[Samba] CTDB RecLockLatencyMs vs RecoverInterval
martin at meltin.net
Wed Jul 1 04:13:12 UTC 2020
On Tue, 30 Jun 2020 22:20:14 -0400, Robert Buck <robert.buck at som.com>
> Yes, we happen to be using Samba and CTDB v4.10.7, on Ubuntu. *Would these
> happen to include the defect?* *In your opinion, will 4s be an issue?* We
> happen to be running this on top of a geo-distributed etcd cluster, and in
> this particular case there was about 4200 miles between the two data
> centers. We're running a distributed NFS file system over a total of three
> data centers, spanning 7000+ miles. During failover testing we're seeing
> failover times less than 7 seconds, which seems pretty nice to me. *In
> your experience, anything we should be tuning for? *
4.10.7 has the bug. The Ubuntu package almost certainly has the bug.
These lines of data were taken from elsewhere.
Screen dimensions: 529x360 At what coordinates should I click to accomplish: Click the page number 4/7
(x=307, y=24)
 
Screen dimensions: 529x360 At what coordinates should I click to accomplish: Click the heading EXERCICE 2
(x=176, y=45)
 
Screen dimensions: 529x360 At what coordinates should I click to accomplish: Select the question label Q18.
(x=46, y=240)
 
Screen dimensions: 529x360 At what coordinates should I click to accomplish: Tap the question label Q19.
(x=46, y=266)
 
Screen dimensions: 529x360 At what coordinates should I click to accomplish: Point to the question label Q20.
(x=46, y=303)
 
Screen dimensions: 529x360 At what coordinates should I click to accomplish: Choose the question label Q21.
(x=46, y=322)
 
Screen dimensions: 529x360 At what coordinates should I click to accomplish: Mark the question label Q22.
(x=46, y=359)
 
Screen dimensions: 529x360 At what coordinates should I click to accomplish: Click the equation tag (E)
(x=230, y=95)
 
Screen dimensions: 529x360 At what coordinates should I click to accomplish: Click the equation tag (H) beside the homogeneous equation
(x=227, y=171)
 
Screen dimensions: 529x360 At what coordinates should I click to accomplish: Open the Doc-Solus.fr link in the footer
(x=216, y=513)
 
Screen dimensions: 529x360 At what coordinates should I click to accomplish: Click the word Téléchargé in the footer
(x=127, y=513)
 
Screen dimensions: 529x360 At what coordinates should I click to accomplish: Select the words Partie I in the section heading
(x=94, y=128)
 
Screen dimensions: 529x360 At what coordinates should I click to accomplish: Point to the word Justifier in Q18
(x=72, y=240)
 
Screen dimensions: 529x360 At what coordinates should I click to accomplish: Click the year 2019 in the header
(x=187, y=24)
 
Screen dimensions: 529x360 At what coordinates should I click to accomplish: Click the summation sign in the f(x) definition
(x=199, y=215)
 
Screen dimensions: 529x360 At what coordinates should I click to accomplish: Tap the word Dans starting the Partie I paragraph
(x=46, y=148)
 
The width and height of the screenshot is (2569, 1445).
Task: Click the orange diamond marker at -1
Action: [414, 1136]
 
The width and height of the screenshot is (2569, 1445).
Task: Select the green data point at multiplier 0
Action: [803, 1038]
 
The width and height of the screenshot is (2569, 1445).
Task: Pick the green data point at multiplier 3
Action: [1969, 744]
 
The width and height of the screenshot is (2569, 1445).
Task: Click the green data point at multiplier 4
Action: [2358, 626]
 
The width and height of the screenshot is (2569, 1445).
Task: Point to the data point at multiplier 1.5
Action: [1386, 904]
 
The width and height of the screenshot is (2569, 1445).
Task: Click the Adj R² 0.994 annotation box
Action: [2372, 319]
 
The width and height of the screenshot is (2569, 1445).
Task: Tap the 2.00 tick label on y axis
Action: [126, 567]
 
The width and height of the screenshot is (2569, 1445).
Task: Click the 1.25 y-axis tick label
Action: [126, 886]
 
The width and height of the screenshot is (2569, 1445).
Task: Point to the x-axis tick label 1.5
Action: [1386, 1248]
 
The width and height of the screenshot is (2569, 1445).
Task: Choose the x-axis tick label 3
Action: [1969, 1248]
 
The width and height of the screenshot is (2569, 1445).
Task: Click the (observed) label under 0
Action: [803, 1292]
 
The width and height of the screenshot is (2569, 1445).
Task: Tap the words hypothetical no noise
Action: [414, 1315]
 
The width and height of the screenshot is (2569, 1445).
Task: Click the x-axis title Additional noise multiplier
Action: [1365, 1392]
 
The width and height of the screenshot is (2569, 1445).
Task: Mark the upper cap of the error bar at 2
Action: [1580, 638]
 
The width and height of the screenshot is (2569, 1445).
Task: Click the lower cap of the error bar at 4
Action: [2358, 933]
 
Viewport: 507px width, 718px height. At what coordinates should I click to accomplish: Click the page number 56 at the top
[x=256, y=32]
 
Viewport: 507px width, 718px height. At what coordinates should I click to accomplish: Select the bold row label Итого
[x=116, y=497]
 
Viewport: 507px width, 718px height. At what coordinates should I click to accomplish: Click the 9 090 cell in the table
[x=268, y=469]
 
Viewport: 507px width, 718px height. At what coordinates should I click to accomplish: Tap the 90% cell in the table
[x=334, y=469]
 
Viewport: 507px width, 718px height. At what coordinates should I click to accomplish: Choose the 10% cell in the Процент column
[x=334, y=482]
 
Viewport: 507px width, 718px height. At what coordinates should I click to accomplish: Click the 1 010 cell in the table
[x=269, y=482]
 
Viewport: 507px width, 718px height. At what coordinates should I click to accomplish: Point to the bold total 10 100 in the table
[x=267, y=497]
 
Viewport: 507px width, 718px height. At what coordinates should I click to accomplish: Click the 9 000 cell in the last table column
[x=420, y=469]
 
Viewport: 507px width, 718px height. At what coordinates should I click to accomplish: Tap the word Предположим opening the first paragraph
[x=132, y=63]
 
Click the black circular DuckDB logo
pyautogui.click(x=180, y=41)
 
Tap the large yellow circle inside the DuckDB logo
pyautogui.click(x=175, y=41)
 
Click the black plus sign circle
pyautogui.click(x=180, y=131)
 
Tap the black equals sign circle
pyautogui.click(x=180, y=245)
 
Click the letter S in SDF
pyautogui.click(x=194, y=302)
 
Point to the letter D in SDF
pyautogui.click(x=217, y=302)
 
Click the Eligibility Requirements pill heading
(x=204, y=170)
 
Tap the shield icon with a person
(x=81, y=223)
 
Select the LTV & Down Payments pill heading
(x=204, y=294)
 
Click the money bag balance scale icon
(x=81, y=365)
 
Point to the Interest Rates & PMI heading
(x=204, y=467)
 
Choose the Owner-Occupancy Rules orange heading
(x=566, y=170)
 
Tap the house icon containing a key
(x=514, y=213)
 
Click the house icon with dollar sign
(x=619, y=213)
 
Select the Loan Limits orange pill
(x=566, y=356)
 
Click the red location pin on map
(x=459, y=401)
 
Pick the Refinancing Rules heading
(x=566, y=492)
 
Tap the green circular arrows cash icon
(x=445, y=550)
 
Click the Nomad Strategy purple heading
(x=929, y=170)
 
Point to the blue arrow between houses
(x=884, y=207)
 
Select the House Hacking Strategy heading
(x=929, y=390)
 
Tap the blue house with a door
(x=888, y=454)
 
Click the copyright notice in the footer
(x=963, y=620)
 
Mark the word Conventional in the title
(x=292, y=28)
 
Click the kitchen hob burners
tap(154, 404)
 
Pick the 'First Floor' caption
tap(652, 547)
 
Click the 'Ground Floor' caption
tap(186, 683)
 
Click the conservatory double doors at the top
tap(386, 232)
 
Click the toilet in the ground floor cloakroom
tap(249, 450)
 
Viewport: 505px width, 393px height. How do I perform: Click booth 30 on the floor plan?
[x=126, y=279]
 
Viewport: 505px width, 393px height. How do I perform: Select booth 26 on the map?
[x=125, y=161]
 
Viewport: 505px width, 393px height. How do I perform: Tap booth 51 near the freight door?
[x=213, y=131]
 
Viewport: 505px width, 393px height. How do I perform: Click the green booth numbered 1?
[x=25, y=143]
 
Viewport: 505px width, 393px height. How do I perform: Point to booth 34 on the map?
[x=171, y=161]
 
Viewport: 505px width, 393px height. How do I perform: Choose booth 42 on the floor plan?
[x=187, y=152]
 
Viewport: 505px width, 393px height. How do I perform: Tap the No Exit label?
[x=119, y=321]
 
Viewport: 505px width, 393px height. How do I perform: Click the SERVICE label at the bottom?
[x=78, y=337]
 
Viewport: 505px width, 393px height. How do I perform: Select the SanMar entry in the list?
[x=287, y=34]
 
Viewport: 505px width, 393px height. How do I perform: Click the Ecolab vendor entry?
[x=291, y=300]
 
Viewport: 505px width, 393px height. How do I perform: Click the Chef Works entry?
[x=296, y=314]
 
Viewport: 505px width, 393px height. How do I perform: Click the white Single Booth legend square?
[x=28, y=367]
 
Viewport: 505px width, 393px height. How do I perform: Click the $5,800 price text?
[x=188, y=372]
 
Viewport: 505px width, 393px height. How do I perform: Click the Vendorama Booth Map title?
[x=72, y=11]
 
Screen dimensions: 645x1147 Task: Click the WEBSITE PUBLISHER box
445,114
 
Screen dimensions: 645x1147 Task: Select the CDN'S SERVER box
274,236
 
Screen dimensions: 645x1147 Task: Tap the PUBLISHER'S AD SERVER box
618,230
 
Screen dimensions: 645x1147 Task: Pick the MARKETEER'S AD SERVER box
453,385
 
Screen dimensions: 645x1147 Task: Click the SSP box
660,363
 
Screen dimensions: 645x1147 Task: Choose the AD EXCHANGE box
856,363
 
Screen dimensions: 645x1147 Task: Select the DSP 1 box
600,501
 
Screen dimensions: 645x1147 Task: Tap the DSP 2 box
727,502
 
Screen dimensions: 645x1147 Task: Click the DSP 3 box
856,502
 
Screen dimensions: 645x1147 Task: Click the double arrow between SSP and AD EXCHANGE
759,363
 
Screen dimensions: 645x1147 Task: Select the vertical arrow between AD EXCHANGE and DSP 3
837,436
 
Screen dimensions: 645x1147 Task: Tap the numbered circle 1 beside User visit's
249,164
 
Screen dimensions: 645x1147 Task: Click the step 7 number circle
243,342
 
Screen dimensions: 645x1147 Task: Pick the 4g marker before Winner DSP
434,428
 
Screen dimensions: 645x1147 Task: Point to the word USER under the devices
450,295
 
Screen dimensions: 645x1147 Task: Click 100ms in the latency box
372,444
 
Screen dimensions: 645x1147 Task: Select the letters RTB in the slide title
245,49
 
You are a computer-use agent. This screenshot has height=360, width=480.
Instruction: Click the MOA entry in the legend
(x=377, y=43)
If Ubuntu provided an update in the last few months then it might be
possible that they backported the fix... but I doubt it. I've taken a
quick look at the changelog for the package and I don't see any
evidence of them having backported this fix. I have not checked their
patches - sorry, no time for that. I had the "pleasure" of backporting
the fix to 4.9.x and it was non-trivial, due to other changes.
High recovery lock latency isn't generally an issue. It is simply the
amount of time it takes for CTDB to take the lock, which is (or
should be) rarely taken, so it doesn't impact normal performance.
That said, high recovery lock latency can certainly help to trigger the
bug. The most likely time for it to be triggered is if multiple nodes
have restarted CTDB at (about) the same time. The window is where a
node has started running recovery and, while taking the lock, another
node joins the cluster and becomes active. So, if "while taking the
lock" is a significant amount of time then the window is widened.
General slowness can also widen the window.
I've analysed situations where the bug was triggered ~5 times in total.
Several of these occurrences had high recovery lock latency logged.
Attempts to recreate it, even by artificially increasing the lock
latency (by wrapping the lock program in a script that sleeps for a few
seconds) were unsuccessful. There might be a gap in my understanding
of how the problem is sometimes avoided (i.e there might be a code path
I haven't considered). However, the reason the problem occurs and how
to fix it were very clear to me.
So, it looks like you need to be unlucky to hit this bug... but
avoiding bad luck isn't known to be reliable strategy. ;-)
Sorry that I don't have a clear answer. The bug is a race condition,
so the chances of hitting it are somewhat difficult to quantify.